Like eating tide pods or snorting condoms, not everything you read on the internet is actually a thing that’s happening or that kids are doing. Most Millennials don’t actually believe that the Earth is flat.
Give the internet some weird statistic on millennials and it’s gonna have a field day with it. Like this latest one: “a third of millennials believe the Earth is flat”.
Except it’s not, and they don’t.
Here’s what happened: in February, the online polling company YouGov conducted a survey on American beliefs about our planet’s shape.
“Do you believe that the world is round or flat,” the 8,215 participants were asked, and given a small range of answers to choose from:
– I have always believed the world is round;
– I always thought the world is round, but more recently I am skeptical/have doubts;
– I always thought the world is flat, but more recently I am skeptical/have doubts;
– I have always believed the world is flat;
– Other/Not sure.
The results, weighted to be representative of the US population, revealed that 2 percent of adult Americans are firmly convinced Earth is as flat as a pancake.
Meanwhile, 84 percent “have always believed the world is round.”
So far, so good. For further insight, the results were also broken up by age group, and this is where young millennials got an unexpected bashing.
As per the results, only 66 percent of 18-24 year-olds are firmly convinced of our planet’s spherical shape.

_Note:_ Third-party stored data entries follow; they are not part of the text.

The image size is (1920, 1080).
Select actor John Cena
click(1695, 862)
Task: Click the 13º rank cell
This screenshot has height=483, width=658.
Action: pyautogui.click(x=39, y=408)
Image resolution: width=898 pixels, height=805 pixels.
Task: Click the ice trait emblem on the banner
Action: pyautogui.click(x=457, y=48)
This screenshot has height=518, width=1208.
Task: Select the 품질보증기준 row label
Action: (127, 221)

But that doesn’t automatically mean the other third thinks it’s flat. Here’s the actual breakdown of the data by age group:
As you can see, only 4 percent in the youngest age group expressed flat-Earther convictions, and a further 14 percent showed skepticism in either direction.
Not to mention a whole 16 percent who simply ticked the “other/not sure” box. Before you decry that last stat as the state of young people’s education (how can they not know!?), keep in mind – other YouGov polls of Americans have found that 13 percent of those young folks don’t even know what feelings they have about salad, and 20 percent don’t know what they think of romantic breakups.